** START READING PASSAGE **

Sunday, November 30, 2014

Forgotten Bob Dylan Film Projects from 1966: From the Archives




By Steven Rosen
Denver Post, 10-17-98

(When I first wrote this story, the angle was that the newly released Bob Dylan Live 1966: The 'Royal Albert Hall' Concert album might prompt some of this long-unreleased film footage to get out there. It didn't, but maybe now the new Basement Tapes packages will prompt the same thing -- even if the Basement Tapes period is a little later, it's still Dylan in the 60s and demand is great. -- SR)
       
   It's 1966 all over again in the world of pop music - and the
Denver International Film Festival, which just concluded, was in
the center of it.
 
   That's because the record "Bob Dylan Live 1966: The ‘Royal
Albert Hall' Concert'' was just released this week - some 32
years after the performance.
 
   It was instantly hailed as one of rock's great live
recordings. And the publicity surrounding the long-delayed
release has interested old and young music lovers in the story
of how folk singer Dylan switched to amplified rock 'n' roll in
1965 and 1966. He changed pop culture forever.
 
   Actually taped at the Manchester, England, Free Trade Hall on
May 17, 1966, the new album reveals Dylan and his band playing
majestically loud in response to hecklers who wanted to hear him
solo, accompanied only by his acoustic guitar and harmonica. In
July, after the European tour was over, Dylan was seriously
injured in a New York motorcycle accident and for many years
retreated from touring.

** END READING PASSAGE **

*WHAT TO DO*: According to the Dylan article, where and on what date was the 1966 concert album actually recorded? The items after this article have nothing to do with it.

** START RECORD LIST **

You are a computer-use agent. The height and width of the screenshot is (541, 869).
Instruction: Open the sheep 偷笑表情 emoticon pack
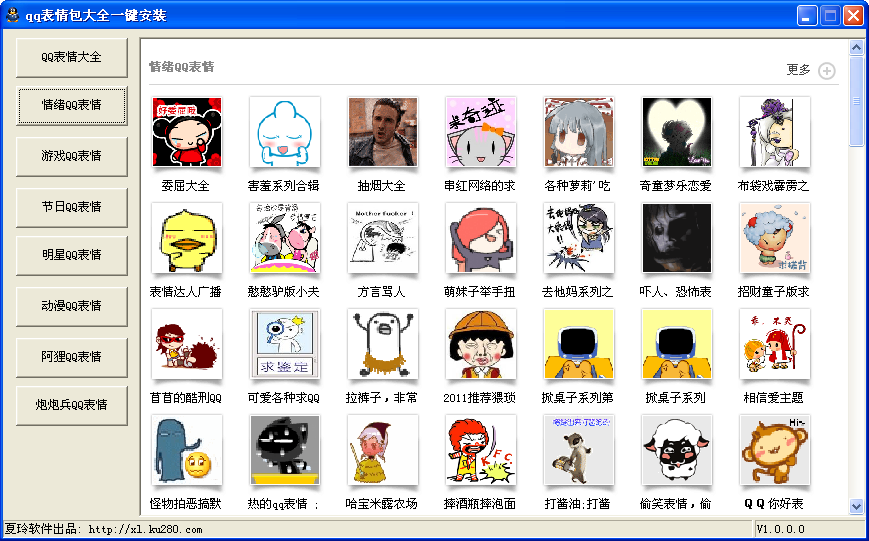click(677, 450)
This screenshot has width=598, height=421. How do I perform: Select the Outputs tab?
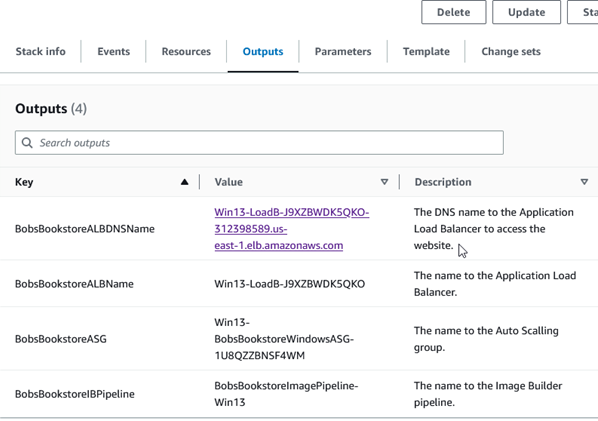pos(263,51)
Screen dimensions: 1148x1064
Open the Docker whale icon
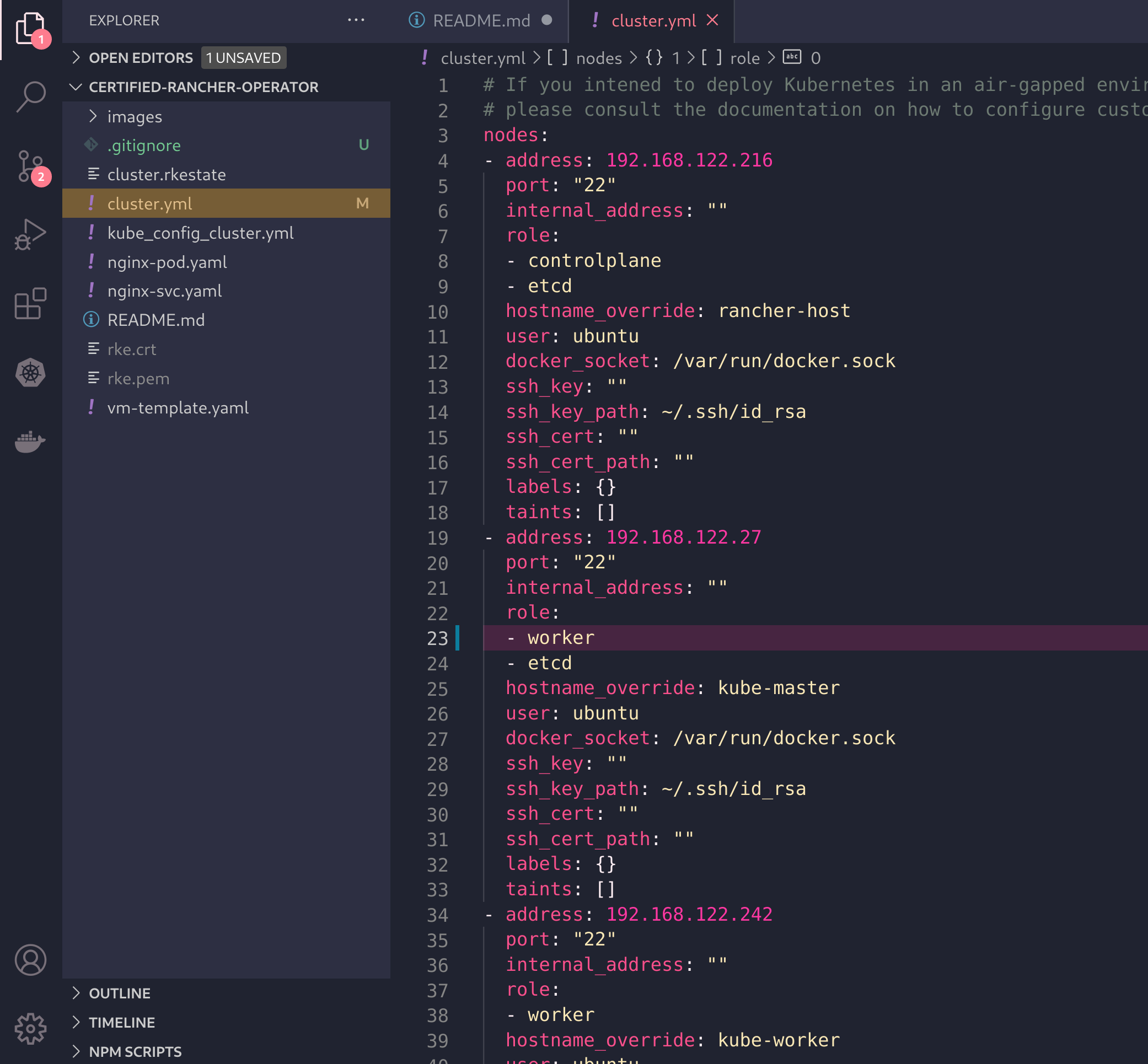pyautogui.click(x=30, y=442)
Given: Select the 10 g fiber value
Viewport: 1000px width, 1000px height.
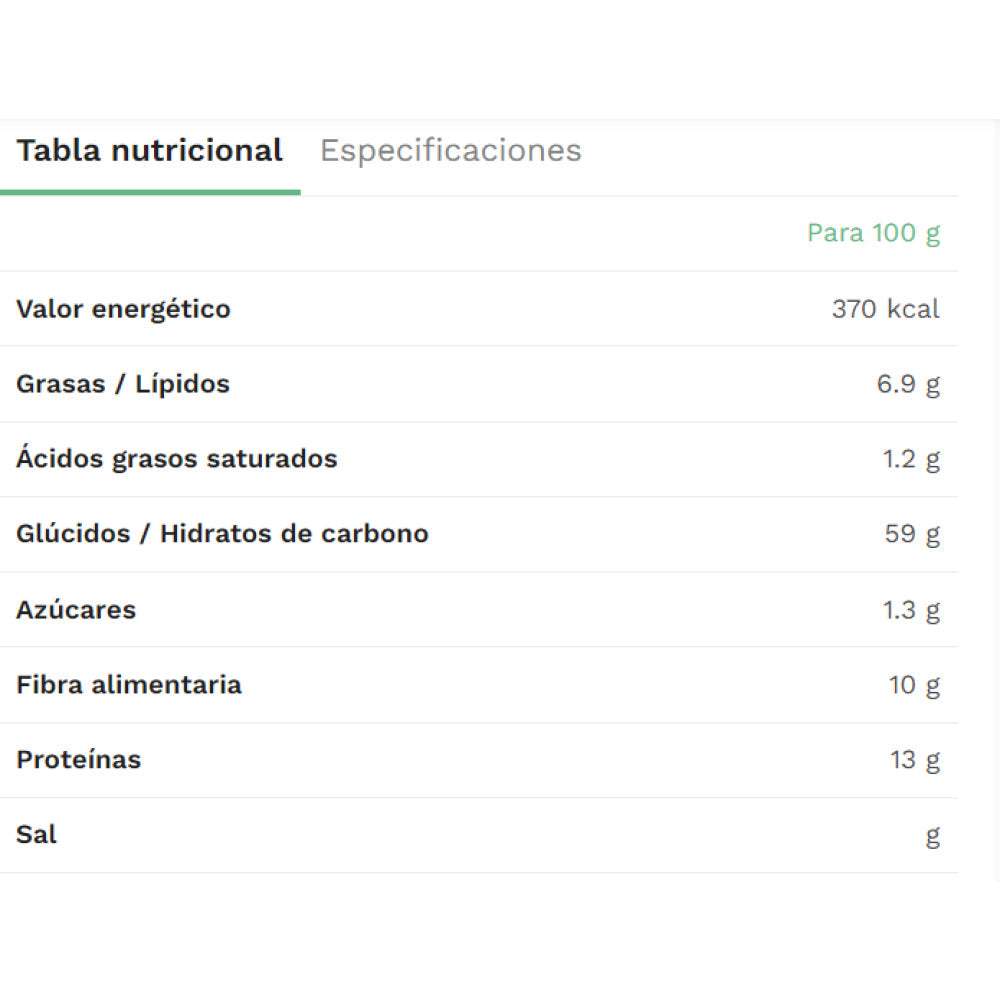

** END RECORD LIST **

*ANSWER TO THE TASK*: At the Free Trade Hall in Manchester, England, on May 17, 1966.